Task:
Begin at the first line below and copy each line exactly, ending with the line where "Task: Open the 画面模式 picture mode menu" appears.

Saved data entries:
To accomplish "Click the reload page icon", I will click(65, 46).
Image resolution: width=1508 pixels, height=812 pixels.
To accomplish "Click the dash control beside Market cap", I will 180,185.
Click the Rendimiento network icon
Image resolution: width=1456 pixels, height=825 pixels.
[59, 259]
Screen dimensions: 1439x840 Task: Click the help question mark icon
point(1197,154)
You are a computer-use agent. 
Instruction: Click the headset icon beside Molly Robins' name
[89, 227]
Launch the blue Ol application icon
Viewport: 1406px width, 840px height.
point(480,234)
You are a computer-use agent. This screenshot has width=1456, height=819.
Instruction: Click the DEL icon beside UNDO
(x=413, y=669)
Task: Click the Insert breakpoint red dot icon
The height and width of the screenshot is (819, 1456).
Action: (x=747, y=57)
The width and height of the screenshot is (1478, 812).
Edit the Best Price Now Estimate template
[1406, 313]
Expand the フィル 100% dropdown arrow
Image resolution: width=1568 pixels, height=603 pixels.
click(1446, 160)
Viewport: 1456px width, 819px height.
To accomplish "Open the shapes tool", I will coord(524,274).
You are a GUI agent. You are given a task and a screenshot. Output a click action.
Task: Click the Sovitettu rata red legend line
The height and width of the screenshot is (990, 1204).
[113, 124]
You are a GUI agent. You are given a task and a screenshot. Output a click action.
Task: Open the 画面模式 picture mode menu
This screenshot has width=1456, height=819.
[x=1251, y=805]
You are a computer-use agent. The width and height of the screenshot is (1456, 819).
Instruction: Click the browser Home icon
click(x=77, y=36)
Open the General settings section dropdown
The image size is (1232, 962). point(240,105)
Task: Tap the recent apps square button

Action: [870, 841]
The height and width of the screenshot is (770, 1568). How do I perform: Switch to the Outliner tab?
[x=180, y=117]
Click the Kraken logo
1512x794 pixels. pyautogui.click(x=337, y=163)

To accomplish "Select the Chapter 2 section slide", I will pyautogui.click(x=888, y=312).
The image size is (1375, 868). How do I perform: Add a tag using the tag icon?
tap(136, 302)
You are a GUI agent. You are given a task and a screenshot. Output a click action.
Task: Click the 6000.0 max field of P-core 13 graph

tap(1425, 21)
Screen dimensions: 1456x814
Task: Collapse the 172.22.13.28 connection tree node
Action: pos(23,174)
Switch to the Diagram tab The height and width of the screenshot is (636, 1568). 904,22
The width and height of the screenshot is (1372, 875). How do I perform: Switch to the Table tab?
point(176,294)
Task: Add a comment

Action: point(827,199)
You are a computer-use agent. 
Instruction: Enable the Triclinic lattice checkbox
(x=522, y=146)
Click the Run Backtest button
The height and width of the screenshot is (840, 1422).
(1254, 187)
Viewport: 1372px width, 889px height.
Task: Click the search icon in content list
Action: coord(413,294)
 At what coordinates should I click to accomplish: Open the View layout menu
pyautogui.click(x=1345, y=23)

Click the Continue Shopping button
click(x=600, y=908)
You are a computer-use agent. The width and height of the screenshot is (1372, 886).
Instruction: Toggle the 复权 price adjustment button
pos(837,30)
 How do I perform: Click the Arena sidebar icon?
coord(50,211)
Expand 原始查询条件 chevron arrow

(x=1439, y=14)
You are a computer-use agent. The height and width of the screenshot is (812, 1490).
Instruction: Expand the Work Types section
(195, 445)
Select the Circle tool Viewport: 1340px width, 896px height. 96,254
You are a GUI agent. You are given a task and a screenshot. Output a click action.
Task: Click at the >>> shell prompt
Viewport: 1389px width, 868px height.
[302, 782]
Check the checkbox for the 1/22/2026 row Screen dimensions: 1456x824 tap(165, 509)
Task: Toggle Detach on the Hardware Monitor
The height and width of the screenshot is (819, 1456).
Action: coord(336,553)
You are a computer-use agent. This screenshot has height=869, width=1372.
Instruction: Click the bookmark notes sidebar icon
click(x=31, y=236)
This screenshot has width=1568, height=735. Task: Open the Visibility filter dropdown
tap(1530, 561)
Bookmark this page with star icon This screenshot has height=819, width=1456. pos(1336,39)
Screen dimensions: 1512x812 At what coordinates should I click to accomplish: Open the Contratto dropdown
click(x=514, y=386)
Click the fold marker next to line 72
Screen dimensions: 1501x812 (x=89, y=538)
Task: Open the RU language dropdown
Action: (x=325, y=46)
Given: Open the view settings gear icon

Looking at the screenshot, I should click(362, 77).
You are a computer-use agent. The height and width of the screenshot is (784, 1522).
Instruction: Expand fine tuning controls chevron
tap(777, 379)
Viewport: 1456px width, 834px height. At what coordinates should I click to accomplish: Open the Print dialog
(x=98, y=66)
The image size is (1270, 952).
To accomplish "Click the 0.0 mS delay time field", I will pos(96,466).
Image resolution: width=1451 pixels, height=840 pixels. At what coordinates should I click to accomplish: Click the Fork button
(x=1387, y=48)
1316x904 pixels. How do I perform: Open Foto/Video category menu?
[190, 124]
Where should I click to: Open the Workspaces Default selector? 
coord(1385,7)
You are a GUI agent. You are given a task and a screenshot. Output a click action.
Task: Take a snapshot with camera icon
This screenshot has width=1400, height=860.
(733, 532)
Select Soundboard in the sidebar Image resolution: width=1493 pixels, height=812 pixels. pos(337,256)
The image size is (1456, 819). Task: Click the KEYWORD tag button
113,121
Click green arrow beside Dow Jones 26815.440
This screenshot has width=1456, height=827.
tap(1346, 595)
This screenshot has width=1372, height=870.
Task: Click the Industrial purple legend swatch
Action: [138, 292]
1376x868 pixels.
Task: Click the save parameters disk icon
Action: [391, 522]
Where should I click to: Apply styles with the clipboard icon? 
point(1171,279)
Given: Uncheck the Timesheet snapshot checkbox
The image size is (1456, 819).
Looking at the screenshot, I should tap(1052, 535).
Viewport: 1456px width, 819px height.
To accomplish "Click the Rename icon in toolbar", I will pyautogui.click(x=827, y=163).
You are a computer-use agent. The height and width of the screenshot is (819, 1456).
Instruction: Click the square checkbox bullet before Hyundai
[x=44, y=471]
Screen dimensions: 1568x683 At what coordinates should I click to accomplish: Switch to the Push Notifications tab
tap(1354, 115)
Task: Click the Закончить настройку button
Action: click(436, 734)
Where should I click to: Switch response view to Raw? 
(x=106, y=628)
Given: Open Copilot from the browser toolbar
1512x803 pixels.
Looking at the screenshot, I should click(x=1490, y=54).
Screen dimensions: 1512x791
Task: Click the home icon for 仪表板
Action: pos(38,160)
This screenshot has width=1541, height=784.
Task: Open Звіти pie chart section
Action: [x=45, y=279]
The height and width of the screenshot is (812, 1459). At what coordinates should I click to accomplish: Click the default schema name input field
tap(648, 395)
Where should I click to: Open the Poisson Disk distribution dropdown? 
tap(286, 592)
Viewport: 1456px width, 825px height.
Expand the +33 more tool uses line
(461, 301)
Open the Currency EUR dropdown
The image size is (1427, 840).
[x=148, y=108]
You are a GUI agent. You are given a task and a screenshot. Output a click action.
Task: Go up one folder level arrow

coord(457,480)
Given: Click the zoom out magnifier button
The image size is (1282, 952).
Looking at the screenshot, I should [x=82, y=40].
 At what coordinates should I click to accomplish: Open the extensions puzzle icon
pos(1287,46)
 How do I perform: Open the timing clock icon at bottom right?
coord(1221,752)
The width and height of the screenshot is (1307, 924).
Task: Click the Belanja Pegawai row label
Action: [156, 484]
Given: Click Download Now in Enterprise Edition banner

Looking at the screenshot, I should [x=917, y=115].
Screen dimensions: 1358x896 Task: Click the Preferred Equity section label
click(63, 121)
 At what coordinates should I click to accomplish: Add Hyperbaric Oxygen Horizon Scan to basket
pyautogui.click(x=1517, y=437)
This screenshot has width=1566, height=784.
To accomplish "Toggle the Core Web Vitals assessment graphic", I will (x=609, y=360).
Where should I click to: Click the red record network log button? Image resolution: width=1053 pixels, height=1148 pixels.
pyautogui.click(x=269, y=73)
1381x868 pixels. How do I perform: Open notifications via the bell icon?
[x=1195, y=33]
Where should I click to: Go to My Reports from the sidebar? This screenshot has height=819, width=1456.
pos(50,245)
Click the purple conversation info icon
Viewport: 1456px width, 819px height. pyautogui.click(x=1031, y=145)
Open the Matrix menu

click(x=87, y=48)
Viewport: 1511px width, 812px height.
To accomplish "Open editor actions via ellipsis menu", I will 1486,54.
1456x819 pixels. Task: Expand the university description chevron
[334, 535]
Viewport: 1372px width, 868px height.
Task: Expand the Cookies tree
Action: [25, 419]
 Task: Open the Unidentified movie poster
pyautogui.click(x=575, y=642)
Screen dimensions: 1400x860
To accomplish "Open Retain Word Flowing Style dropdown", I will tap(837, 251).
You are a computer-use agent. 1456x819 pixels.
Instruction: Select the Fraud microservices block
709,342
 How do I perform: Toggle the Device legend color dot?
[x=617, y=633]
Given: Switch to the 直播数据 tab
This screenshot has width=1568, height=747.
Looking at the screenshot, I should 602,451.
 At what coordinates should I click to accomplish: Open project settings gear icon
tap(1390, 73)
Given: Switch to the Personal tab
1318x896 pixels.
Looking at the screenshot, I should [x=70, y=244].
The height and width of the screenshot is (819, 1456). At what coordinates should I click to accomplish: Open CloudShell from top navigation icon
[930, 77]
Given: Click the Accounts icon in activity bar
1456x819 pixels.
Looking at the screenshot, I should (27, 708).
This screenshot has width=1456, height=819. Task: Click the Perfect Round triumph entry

Exercise result:
To accomplish "Click the reload page icon", I will click(65, 46).
Image resolution: width=1508 pixels, height=812 pixels.
To accomplish "Click the dash control beside Market cap", I will 180,185.
Click the Rendimiento network icon
Image resolution: width=1456 pixels, height=825 pixels.
[59, 259]
Screen dimensions: 1439x840 Task: Click the help question mark icon
point(1197,154)
You are a computer-use agent. 
Instruction: Click the headset icon beside Molly Robins' name
[89, 227]
Launch the blue Ol application icon
Viewport: 1406px width, 840px height.
point(480,234)
You are a computer-use agent. This screenshot has width=1456, height=819.
Instruction: Click the DEL icon beside UNDO
(x=413, y=669)
Task: Click the Insert breakpoint red dot icon
The height and width of the screenshot is (819, 1456).
Action: (x=747, y=57)
The width and height of the screenshot is (1478, 812).
Edit the Best Price Now Estimate template
[1406, 313]
Expand the フィル 100% dropdown arrow
Image resolution: width=1568 pixels, height=603 pixels.
click(1446, 160)
Viewport: 1456px width, 819px height.
To accomplish "Open the shapes tool", I will coord(524,274).
You are a GUI agent. You are given a task and a screenshot. Output a click action.
Task: Click the Sovitettu rata red legend line
The height and width of the screenshot is (990, 1204).
[113, 124]
You are a GUI agent. You are given a task and a screenshot. Output a click action.
Task: Open the 画面模式 picture mode menu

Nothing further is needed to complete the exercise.